Будто морозом обдало Федосея: с ним говорили уже, как с бедняком! Но скрепя сердце, он хотел заговорить о постороннем: его не сажали, а когда он сам сел, староста поднял бороду кверху и горделиво промолвил:
— Аль устал, Федюха? Ты сегодня что-то наряден! Только тогда Федосей заметил, что на нем был праздничный старый кафтан его.
— Да другого кафтана не осталось, Филарет Карпыч, и поневоле наряжаюсь.
— Плохо, Федюха, скоро износишь, — отвечал староста.

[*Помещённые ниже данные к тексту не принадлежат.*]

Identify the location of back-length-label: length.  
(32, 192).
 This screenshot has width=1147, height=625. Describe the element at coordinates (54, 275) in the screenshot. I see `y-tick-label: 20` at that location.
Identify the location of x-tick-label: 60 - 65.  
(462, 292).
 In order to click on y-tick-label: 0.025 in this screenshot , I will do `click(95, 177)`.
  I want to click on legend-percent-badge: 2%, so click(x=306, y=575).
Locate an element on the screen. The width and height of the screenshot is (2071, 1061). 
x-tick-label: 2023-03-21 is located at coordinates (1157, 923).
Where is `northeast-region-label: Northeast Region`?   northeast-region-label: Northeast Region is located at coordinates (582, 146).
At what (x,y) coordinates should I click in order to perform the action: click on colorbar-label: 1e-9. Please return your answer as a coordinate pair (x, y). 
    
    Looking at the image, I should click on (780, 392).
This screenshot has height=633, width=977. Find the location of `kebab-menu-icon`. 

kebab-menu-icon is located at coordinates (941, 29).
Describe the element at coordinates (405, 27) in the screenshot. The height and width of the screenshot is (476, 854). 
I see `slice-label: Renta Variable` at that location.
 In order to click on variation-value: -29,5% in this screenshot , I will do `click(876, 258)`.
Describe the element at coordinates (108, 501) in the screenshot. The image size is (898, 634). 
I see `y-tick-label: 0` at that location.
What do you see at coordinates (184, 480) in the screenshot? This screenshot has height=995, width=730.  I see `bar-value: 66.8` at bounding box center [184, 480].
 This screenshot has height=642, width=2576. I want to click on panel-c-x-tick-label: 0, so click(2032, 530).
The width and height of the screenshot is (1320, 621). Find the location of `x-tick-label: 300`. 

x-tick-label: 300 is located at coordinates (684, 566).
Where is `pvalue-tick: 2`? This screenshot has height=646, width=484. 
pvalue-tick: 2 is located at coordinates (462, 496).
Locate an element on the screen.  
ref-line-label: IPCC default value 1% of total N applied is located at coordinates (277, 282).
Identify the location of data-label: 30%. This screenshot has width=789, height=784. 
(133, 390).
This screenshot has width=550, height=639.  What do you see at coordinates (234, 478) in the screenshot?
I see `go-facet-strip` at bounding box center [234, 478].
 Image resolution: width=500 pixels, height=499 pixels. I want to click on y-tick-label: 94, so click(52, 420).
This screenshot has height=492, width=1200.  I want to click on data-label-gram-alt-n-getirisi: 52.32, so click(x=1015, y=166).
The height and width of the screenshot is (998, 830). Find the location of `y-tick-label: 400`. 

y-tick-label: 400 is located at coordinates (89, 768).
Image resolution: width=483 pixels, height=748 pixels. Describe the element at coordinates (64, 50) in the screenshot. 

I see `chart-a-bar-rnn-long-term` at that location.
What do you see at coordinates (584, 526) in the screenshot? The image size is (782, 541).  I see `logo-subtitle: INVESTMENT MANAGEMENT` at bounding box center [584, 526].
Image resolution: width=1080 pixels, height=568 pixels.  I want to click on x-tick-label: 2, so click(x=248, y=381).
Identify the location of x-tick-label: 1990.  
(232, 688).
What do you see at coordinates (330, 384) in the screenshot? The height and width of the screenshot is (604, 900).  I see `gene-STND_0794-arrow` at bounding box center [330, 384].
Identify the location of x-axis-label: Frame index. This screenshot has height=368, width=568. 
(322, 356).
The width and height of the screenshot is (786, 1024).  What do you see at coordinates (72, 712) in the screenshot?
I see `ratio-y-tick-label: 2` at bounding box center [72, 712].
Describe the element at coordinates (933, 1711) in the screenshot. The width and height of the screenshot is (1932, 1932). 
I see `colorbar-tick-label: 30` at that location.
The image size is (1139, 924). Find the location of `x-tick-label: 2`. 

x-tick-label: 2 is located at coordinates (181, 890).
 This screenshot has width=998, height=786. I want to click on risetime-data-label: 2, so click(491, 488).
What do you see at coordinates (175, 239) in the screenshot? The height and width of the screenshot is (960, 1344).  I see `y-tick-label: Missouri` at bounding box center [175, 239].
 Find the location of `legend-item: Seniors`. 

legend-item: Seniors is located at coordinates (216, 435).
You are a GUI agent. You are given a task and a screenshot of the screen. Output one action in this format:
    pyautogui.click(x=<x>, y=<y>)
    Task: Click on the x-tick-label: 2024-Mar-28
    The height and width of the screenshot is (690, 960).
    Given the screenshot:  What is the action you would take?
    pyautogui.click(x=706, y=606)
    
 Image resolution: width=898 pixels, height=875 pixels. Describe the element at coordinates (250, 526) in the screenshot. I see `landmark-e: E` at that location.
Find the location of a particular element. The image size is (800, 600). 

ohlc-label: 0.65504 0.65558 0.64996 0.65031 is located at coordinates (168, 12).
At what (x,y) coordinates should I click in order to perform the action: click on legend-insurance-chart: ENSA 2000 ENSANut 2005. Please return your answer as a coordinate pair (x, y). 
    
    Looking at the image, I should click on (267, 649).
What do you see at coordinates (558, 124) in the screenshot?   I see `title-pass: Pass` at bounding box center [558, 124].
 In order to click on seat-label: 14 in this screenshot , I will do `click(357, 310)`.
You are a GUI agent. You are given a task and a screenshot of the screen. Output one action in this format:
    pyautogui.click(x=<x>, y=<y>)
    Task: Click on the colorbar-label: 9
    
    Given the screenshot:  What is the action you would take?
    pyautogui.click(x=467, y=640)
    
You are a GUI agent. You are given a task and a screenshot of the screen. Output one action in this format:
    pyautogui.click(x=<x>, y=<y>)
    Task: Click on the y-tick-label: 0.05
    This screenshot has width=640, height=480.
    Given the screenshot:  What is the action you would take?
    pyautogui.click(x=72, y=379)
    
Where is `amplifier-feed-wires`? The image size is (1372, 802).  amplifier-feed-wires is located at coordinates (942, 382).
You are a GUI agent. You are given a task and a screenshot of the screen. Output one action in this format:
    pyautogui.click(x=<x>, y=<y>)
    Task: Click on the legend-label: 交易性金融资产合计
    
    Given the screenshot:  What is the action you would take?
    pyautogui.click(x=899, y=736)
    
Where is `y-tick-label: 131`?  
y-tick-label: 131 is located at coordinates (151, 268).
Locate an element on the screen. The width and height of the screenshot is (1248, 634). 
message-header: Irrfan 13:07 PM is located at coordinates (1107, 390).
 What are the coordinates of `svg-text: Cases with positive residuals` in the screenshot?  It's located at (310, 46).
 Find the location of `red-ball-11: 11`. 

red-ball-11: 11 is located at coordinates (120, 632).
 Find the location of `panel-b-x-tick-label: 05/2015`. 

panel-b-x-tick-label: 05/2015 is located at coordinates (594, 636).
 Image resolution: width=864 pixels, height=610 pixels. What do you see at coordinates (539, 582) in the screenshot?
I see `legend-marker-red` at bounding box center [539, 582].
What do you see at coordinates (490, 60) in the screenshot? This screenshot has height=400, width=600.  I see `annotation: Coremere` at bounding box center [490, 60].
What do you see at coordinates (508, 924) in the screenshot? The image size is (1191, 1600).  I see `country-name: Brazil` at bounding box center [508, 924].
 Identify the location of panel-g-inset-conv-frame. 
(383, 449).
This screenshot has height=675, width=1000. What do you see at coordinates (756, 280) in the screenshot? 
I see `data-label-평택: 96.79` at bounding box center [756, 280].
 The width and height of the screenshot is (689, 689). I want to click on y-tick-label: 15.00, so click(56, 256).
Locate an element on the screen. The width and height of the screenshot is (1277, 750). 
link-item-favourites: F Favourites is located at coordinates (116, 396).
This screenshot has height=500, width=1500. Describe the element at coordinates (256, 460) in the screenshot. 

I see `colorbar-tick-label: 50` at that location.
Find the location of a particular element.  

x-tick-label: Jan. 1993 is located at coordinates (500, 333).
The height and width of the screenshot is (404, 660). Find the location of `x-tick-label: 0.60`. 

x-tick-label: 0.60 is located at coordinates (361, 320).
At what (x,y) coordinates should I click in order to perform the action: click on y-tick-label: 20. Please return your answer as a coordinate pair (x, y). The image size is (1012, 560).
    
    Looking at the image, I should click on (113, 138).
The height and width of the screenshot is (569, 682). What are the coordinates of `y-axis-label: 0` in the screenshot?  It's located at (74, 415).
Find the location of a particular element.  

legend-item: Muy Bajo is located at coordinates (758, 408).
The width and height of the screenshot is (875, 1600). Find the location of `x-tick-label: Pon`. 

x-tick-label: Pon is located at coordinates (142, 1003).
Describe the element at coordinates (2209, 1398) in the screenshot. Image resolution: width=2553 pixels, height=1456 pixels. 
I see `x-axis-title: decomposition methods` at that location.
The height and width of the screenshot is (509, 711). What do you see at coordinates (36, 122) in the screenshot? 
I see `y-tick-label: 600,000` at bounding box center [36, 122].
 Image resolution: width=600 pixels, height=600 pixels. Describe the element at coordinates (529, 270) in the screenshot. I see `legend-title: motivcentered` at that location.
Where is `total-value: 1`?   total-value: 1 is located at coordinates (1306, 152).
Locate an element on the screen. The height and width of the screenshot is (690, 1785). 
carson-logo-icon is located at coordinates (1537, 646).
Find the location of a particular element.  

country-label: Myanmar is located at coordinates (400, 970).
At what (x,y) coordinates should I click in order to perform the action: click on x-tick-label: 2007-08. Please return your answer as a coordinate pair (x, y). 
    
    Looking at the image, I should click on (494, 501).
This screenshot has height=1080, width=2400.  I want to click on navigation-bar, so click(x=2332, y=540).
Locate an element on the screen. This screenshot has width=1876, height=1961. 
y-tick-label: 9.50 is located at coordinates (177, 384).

— Тогда выпрошу у нищего лохмотья или стану греться на солнышке: бог даром дает нам свет и тепло.
Оба замолчали.
— Мне недосужно, брат, теперь: у нас вот с господином-то есть дельце; так, знаешь, лишние люди мешают, — сказал староста.
— И я было за дельцем к тебе, Филарет Карпыч…
— Да что у нас с тобой за дела, говори: не взаймы же ведь ты пришел просить?
Федосей побледнел с горя. "Неужели, — подумал он, — на лице у меня уже написано, что я пришел к нему христарадничать!" И в горести опустил он голову. Староста, ничего не замечая, начал говорить о скудости, дороговизне, тяжелых временах. Москвич ничего не говорил, но взоры его… Ах! взоры богача, когда с бедняком говорят о бедности, нестерпимы: в них высказано все, что человек таит во глубине своего сердца и откроет только в день Последнего Суда! Когда староста кончил речь и снова повторил свой вопрос: "Так тебе, видно, деньжонок надобно?", Федосей глухо отвечал: "Нет!" — схватил шапку, поклонился и ушел.
Твердыми шагами дошел он до пожарища своего, но когда увидел там детей своих, работающих на жару, в поте лица, когда услышал веселую песню, которую пел Ванюша, едва сдвигая тяжелое бревно, — силы его оставили, он сел на отрубке и горько зарыдал. У крестьян чувства грубее наших, слабых, нервных, чувств, но когда горесть пробьет крепкую кожу, потрясет сильные мускулы, горесть походит на тяжкую лихорадку. Разве грубый крестьянин не налагает на себя рук, не губит иногда души своей? Какому же сильному чувству должно возмутить душу человека в здешнем мире, когда он губит ее навеки и в будущем свете! Будем дорожить горестями, слезами крестьянина: слезы его едки, и напечатленное ими никогда не изглаживается перед богом…
Дети Федосея, видя отца своего всегда грустным и унылым, не утешали его: они не умели утешать словами. Когда Федосей заплакал, они перестали только петь и молча работали.